Stored data entries —
.....

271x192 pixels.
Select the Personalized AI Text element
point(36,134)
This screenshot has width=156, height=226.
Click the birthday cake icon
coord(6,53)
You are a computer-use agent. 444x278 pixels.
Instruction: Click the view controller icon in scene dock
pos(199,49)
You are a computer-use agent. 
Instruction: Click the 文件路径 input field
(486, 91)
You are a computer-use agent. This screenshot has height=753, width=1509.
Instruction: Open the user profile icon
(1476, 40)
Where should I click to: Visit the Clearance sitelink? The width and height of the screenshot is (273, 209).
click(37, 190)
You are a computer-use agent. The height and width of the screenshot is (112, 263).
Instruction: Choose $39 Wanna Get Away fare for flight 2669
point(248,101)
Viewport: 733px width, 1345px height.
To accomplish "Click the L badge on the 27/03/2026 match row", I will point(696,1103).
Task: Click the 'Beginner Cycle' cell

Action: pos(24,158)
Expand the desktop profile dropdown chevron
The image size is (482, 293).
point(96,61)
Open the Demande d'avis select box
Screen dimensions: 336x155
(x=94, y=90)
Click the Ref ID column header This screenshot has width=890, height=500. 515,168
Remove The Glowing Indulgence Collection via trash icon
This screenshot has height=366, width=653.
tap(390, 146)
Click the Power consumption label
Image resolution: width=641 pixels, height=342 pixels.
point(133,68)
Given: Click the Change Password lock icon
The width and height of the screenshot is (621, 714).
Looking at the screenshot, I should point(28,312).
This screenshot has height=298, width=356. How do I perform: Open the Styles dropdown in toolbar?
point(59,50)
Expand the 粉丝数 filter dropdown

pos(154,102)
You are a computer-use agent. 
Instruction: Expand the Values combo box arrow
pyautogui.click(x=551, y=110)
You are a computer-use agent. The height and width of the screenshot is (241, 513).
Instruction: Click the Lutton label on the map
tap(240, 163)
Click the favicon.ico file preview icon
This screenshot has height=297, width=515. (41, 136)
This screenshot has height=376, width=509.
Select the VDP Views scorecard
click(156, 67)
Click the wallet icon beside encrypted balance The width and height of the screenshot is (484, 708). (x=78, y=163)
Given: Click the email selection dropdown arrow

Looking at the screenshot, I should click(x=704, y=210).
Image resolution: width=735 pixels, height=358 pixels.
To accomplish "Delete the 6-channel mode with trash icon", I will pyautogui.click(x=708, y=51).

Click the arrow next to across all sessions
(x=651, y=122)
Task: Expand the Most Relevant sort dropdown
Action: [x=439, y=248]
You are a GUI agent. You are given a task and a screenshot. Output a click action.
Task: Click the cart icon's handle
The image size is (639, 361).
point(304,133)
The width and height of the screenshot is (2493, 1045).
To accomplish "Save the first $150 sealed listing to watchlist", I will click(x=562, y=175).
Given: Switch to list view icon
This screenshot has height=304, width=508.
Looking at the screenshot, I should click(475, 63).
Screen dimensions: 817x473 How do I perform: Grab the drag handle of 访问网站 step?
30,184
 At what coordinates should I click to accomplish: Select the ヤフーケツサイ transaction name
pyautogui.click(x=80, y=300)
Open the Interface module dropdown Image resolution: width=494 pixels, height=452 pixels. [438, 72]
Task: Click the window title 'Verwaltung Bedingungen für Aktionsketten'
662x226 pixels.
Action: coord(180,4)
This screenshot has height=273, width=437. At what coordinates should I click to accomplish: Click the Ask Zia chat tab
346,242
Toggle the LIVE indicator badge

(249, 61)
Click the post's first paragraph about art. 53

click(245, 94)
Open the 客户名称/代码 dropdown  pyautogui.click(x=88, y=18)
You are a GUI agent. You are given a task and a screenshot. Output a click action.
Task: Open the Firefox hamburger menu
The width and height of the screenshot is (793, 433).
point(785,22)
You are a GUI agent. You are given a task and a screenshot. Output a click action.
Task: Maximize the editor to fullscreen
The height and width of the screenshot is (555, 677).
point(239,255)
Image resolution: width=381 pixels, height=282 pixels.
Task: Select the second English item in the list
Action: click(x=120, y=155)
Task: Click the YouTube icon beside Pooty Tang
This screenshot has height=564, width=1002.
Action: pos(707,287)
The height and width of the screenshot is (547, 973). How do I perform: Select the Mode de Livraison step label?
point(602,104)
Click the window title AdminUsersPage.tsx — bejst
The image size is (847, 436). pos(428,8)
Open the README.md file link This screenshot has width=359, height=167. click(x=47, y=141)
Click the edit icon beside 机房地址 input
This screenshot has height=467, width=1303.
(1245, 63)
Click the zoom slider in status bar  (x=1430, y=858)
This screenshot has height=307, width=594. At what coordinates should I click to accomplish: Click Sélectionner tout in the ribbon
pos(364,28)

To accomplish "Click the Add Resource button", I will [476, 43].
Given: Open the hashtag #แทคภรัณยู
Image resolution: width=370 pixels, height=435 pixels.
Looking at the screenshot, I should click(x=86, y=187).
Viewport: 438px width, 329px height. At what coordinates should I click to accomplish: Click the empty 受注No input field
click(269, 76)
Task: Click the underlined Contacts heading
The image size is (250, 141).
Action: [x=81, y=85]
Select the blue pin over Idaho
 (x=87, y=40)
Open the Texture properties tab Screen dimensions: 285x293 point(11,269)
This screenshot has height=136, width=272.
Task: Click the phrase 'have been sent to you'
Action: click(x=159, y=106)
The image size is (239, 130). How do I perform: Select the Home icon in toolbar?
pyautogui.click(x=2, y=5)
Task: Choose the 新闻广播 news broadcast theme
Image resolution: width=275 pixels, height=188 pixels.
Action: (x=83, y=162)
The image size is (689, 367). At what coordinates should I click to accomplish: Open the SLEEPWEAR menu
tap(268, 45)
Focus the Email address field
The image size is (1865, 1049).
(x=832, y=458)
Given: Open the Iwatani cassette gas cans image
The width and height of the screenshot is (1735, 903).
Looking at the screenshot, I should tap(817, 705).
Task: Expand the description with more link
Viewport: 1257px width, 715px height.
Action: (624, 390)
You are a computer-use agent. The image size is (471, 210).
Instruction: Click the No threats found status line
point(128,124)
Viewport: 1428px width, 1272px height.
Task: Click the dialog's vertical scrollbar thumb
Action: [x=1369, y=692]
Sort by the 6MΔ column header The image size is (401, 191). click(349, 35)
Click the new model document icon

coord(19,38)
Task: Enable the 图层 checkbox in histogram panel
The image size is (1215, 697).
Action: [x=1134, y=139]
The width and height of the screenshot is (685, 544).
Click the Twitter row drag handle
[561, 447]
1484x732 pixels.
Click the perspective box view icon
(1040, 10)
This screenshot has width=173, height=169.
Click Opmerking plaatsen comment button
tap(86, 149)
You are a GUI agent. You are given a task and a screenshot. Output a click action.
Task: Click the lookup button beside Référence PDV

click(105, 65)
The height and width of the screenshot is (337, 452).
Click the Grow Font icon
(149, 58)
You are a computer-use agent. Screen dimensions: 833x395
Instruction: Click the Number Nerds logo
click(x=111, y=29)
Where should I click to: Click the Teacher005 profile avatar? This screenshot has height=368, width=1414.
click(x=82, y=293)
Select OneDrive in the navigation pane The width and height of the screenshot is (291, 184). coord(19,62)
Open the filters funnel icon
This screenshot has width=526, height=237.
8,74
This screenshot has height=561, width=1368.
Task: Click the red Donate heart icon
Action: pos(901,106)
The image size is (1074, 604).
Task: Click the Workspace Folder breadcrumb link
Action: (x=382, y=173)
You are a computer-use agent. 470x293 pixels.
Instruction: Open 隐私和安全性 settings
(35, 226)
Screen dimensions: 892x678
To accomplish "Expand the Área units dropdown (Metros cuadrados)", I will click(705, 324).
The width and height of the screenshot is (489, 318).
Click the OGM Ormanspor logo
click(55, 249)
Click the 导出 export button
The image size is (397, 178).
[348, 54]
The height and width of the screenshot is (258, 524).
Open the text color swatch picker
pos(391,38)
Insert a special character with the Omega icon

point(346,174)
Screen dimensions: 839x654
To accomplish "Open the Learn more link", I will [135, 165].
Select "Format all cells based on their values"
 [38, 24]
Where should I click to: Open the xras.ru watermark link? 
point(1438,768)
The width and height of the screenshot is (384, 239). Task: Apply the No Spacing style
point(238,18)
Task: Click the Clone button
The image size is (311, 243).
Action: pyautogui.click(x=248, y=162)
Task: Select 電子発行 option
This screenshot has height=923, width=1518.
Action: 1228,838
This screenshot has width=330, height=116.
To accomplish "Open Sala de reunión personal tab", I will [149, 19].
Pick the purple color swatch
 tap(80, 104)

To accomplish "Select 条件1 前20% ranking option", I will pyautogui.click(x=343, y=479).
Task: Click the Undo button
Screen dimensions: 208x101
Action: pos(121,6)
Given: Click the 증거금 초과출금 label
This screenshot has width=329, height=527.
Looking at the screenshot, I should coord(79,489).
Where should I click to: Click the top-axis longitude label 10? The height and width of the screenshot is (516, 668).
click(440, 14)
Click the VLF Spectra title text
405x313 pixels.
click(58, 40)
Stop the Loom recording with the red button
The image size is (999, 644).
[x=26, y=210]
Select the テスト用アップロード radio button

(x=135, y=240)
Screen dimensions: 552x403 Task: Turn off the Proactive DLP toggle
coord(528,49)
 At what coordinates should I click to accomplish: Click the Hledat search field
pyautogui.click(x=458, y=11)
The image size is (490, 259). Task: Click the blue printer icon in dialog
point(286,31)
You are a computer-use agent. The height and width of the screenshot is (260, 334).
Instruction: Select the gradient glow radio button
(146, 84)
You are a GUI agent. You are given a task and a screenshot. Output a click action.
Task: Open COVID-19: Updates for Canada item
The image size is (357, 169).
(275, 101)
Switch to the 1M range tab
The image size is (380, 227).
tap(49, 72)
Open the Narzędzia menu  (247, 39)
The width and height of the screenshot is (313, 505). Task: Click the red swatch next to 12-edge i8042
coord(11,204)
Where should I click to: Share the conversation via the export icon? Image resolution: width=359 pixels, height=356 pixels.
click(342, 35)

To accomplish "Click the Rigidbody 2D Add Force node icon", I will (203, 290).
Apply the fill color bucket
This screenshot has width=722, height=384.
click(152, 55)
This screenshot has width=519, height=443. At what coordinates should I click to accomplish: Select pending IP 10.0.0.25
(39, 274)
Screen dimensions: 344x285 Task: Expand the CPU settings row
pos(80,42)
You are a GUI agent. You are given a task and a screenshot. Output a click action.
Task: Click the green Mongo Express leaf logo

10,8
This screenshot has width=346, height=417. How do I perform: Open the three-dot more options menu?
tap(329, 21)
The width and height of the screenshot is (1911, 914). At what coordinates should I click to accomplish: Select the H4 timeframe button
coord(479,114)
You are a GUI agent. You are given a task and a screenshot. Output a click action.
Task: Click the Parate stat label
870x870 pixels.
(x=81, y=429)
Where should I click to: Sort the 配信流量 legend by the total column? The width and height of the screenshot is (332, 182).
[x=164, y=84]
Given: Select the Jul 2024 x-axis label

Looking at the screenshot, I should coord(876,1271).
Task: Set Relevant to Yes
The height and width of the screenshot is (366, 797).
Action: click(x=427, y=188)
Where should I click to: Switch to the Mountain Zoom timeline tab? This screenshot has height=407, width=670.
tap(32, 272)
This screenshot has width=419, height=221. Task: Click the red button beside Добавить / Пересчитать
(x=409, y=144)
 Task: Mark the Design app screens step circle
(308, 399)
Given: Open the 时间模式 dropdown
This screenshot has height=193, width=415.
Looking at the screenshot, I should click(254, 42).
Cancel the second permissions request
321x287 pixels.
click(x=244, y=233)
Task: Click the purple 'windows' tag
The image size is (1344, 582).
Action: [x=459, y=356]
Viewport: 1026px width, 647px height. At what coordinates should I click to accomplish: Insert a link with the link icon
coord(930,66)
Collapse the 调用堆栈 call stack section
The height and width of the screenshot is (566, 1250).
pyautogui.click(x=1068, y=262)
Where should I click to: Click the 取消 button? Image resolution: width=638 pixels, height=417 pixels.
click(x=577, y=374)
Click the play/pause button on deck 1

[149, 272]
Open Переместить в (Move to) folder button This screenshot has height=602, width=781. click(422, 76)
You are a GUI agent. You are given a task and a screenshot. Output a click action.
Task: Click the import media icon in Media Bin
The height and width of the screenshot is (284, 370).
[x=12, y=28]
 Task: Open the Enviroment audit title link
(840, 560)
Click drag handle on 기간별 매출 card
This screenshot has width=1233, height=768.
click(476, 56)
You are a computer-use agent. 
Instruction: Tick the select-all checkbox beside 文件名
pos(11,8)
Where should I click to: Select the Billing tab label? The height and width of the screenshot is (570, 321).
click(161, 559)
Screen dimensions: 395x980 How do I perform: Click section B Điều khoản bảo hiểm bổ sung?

.....

Task statement —
On how many lines of the data does the word "section" appear? Only the number is wanted.

Output below —
2